Many times had he done this same letting out of the horses of a morning. There was nothing about it and never had been anything about it to focus upon it any interested attention—at least not until this morning. Even at first he did not know what an interesting thing was going on there right in the corral almost under his nose, for the horses’ heads were held high and he could not have seen beyond them had he looked; furthermore he did not look. So he did not see that a war chief of the Be-don-ko-he, the son of the war chief of all the Apaches, had slipped a naked leg over the back of a bright bay gelding and was lying close along the animal’s side.
Most of the horses were out of the corral when the vaquero was startled to hear a war whoop almost in his ears—a war whoop that was immediately followed by the crack of a revolver. The horses were startled, too. Snorting and with heads even higher than before, the last of them rushed through the gateway, terrified. Behind them, whooping, firing a revolver, came a terrifying thing.

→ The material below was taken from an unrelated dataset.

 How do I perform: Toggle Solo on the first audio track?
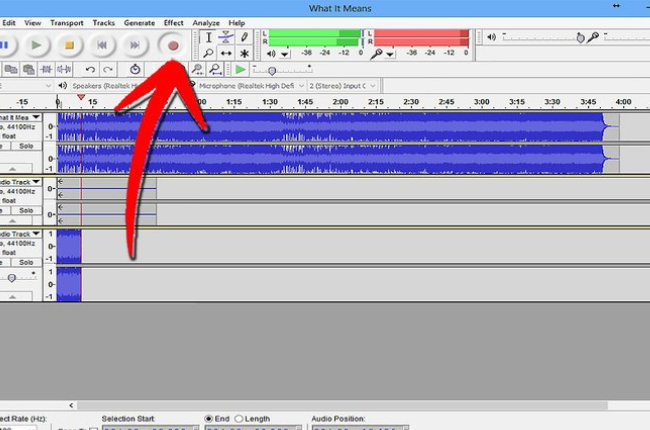coord(25,144)
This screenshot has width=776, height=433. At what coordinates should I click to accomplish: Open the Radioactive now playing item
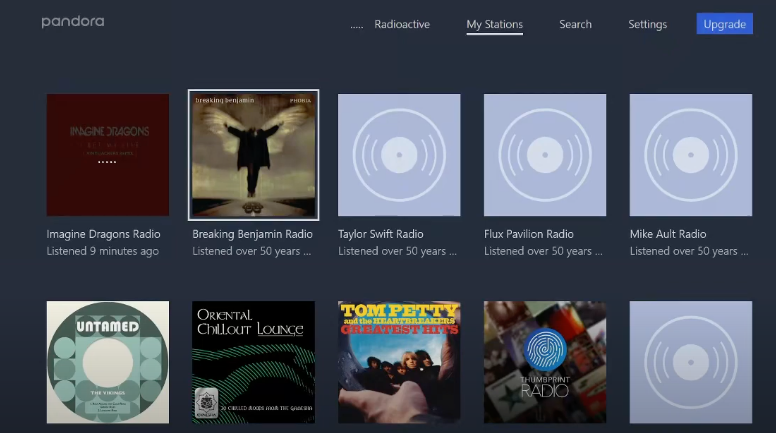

They broke first into a gallop and then into a mad run, but still the shrieking, howling creature clung to their rear or flank, circling them, turning them, heading them toward the north.
As it passed the startled vaquero he caught a fleeting glimpse of a moccasined foot and a painted face and he drew his six-shooter, but he dared not fire; for did he not know the high value that his master placed upon these dearly beloved animals of his, and could he shoot without endangering some of them? Instead he turned and ran to notify his fellows, but he met them running toward him, attracted by the whoops and the shots. Already the herd was hidden by its own dust cloud.
“Apaches!” shouted the vaquero, but they did not need to be told that—they had heard that dread cry before. “Fifty of them,” shouted the man, running toward the small corral where their mounts were confined.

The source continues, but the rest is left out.